** Provided records follows **
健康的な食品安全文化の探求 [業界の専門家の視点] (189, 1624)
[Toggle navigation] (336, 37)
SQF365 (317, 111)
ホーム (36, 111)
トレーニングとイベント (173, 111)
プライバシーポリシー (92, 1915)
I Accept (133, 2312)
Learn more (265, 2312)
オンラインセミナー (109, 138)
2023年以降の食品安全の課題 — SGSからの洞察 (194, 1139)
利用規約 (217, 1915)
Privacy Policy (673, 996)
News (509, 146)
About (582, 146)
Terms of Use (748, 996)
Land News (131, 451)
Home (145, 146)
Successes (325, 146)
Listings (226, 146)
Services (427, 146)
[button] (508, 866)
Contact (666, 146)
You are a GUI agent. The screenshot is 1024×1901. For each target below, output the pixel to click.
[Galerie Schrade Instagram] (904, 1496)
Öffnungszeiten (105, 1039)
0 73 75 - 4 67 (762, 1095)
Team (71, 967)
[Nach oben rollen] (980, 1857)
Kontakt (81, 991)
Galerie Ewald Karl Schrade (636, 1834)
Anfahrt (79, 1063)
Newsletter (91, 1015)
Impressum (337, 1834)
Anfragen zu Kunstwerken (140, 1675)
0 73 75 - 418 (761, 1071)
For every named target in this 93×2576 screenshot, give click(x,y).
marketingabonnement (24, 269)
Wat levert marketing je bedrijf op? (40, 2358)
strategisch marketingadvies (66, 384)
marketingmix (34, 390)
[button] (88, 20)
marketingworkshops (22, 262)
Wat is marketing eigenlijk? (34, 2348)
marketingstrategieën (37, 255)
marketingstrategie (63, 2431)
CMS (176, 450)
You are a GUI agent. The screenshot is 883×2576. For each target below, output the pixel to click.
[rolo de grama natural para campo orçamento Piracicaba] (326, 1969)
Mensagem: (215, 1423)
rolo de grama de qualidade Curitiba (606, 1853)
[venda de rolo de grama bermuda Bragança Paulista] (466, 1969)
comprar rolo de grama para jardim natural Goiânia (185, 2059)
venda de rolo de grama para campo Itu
** End of Provided records **
*Task directions*. Please retype the data, matching it exactly.

*Task solution*.
健康的な食品安全文化の探求 [業界の専門家の視点] (189, 1624)
[Toggle navigation] (336, 37)
SQF365 (317, 111)
ホーム (36, 111)
トレーニングとイベント (173, 111)
プライバシーポリシー (92, 1915)
I Accept (133, 2312)
Learn more (265, 2312)
オンラインセミナー (109, 138)
2023年以降の食品安全の課題 — SGSからの洞察 (194, 1139)
利用規約 (217, 1915)
Privacy Policy (673, 996)
News (509, 146)
About (582, 146)
Terms of Use (748, 996)
Land News (131, 451)
Home (145, 146)
Successes (325, 146)
Listings (226, 146)
Services (427, 146)
[button] (508, 866)
Contact (666, 146)
You are a GUI agent. The screenshot is 1024×1901. For each target below, output the pixel to click.
[Galerie Schrade Instagram] (904, 1496)
Öffnungszeiten (105, 1039)
0 73 75 - 4 67 (762, 1095)
Team (71, 967)
[Nach oben rollen] (980, 1857)
Kontakt (81, 991)
Galerie Ewald Karl Schrade (636, 1834)
Anfahrt (79, 1063)
Newsletter (91, 1015)
Impressum (337, 1834)
Anfragen zu Kunstwerken (140, 1675)
0 73 75 - 418 (761, 1071)
For every named target in this 93×2576 screenshot, give click(x,y).
marketingabonnement (24, 269)
Wat levert marketing je bedrijf op? (40, 2358)
strategisch marketingadvies (66, 384)
marketingmix (34, 390)
[button] (88, 20)
marketingworkshops (22, 262)
Wat is marketing eigenlijk? (34, 2348)
marketingstrategieën (37, 255)
marketingstrategie (63, 2431)
CMS (176, 450)
You are a GUI agent. The screenshot is 883×2576. For each target below, output the pixel to click.
[rolo de grama natural para campo orçamento Piracicaba] (326, 1969)
Mensagem: (215, 1423)
rolo de grama de qualidade Curitiba (606, 1853)
[venda de rolo de grama bermuda Bragança Paulista] (466, 1969)
comprar rolo de grama para jardim natural Goiânia (185, 2059)
venda de rolo de grama para campo Itu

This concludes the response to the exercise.